SHEBOYGAN, Wis. — David Lingmerth is starting to come into his own, perhaps just in time to come into posession of the Wanamaker trophy.
Lingmerth shot 5-under 67 at Whistling Straits on Thursday to own second alone, a shot behind Dustin Johnson, at the PGA Championship. The score is even better considering the difficulty of the afternoon scoring conditions.
His name might be a surprising one to the casual golf fan, but the Swede has been pushing through this year into the game’s upper echelon. In June, Lingmerth polished off his first PGA Tour win, taking the Memorial in a playoff against Justin Rose. After a sloppy week at the Travelers in Connecticut, Lingmerth has finished in the top six in three of his last four starts, including a T-6 effort at last week’s WGC-Bridgestone Invitational. He’s been building to this opportunity.
The 28-year-old, however, still hasn’t showed that he has the gusto to put up those kinds of performances in the majors. He’s never been in the Masters, which will change next April. He hasn’t been in the U.S. Open since a nice T-17 showing in 2013 and was T-74 in the British Open last month. He missed the cut in his one prior PGA start.
A guy has to start somewhere. Whistling Straits could well be the place.
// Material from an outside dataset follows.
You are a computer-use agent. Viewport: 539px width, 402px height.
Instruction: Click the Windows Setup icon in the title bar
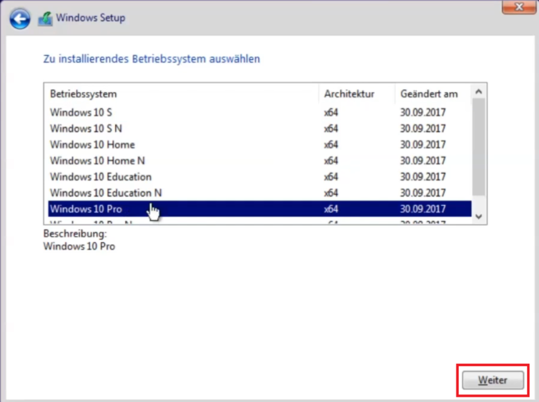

A Lingmerth win would not only be breaking new ground personally, but he’d also be the first Swedish man to win a major championship. He’d have done it before Henrik Stenson, who has finished in the top four in four of his last 11 major starts and has nine-career top-10 major finishes, including consecutive top-three finishes in the PGA.
Jesper Parnevik, who, along with his America-based family, is now a Swedish reality star, earned seven major top-10s in his career.
In 2008, Robert Karlsson finished in the top 10 in the first three majors of the year.
It’s been three years since Carl Pettersson made a feeble run at trying to catch Rory McIlroy as he lapped the field at Kiawah Island, but the T-3 was his best-ever major effort.
Four Swedish women have won majors, including Hall-of-Famer Annika Sorenstam, who bagged 10 in her illustrious career.
The homeland would enjoy Lingmerth putting another one on the board. Speaking of putting one on the board, Lingmerth, who was a two-time All-American at the University of Arkansas, is the nephew of Goran Lingmerth, who briefly was a place kicker for the Cleveland Browns in one game during the strike-shortened 1987 season.
After the brief football career, Goran Lingmerth turned from one sport to another, becoming a sales rep for Ping. Lingmerth is one of their staffers.
“When I moved over here for college, he was like my second dad,” David Lingmerth said during the Memorial. “He helped me out with whatever a little college kid can use as help. He’s been a big influence.”
He added, “I got my first set of clubs when I was 12 from him and if I didn’t have him, I might not even have played golf. And obviously he was a professional athlete, and just mentally he’s been the type of guy, he’s pushed me and tried to get me to the mindset that I can do whatever I set my mind to. He’s been a good inspiration in so many ways.”
Lingmerth won’t have to worry about being iced before Friday’s second round, either. He starts bright and early, at 7:55 a.m. local time.